Technicolor’s MPC Film teamed up once again with director Jon Favreau to bring the beloved characters from another Disney classic back to the screen, in a whole new way.
MPC Film was involved with the project from its inception, when MPC VFX Supervisor Adam Valdez began discussing evolving methodology with Favreau and Disney while they were wrapping up The Jungle Book in 2016, several months before Valdez would win an Oscar® for Best Visual Effects on that groundbreaking film.
The vision began to take shape, with Favreau wanting to create a new connection to the beloved story through a documentary-style, true representation of Africa. With that directive in mind, the MPC team traveled to Kenya with the filmmakers on location scouting photoshoots and data capture missions.
“The main goal was to capture the look of the natural environment so that the audience believes they are in Africa,” says MPC’s Audrey Ferrara, DFX Supervisor. “Traveling to Kenya…created a shared experience and a common memory of spaces that really unified the team” – which also included Jungle Book veterans VFX Supervisor Rob Legato and Animation Supervisor Andy Jones, as well as DP Caleb Deschanel and Production Designer James Chinlund.
“The entire project – from world-building to character-building – was informed by our initial trips to Africa,” adds Valdez. “After we went to Kenya, we did the virtual production together, and we did the final Animation and VFX together. We were collaborative partners from beginning to end, and the technology and methodology enabled us to capture the creative choices we made on the virtual set – and carry them through to the end.”
“MPC helped build the tools for virtual production,” elaborates Favreau, “using a game engine platform to emulate live-action film production in a VR space – even though the film is completely digitally rendered, every environment is made digitally by the artists at MPC, and every character is keyframe animated. The tools were being refined constantly; and now MPC has a suite of tools that are available to any filmmaker based on the innovations that we made on The Lion King.”
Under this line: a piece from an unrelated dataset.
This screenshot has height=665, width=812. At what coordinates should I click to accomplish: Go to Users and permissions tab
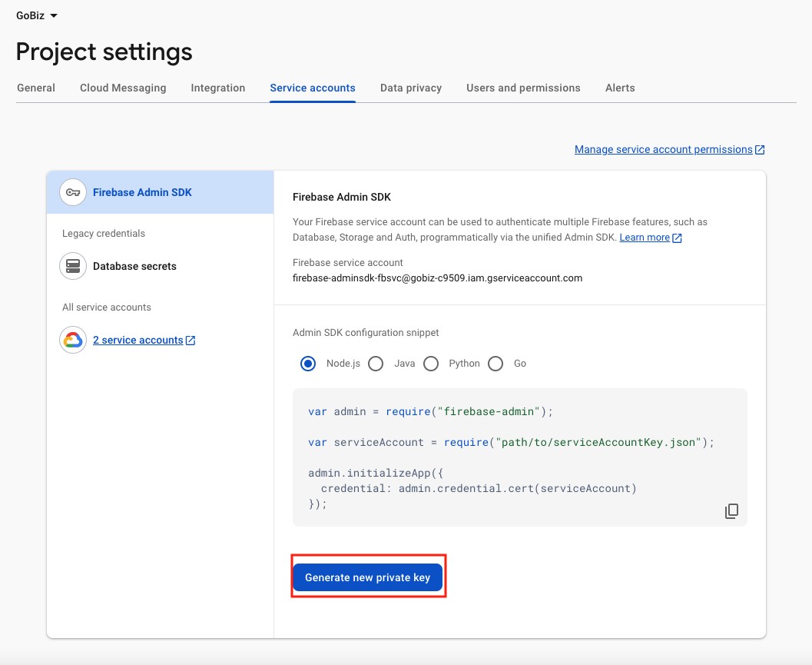(x=523, y=88)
Charged with producing all VFX and Animation for The Lion King, the MPC team delivered a staggering 1,490 shots – as well as all 2-D and 3-D renders; 1250 MPC artists, representing more than 30 different nationalities, worked across studios in Los Angeles, London, and Bangalore.
“The animals that MPC created are a pretty magnificent translation of what those animals really look like,” says Legato. “What MPC has done is a quantum leap even over what we did on The Jungle Book. To make up something that looks like it could be real, that has the patina of real life – they are gifted at doing that.”
“Making animals act and talk in a way that doesn’t break the reality is the most challenging aspect for animators,” adds Jones. On top of that, “MPC did an amazing job pushing through an insane amount of animation work in a short amount of time. My hat is off to the entire animation department at MPC; their love and passion for this film is up on the screen for all the world to see.”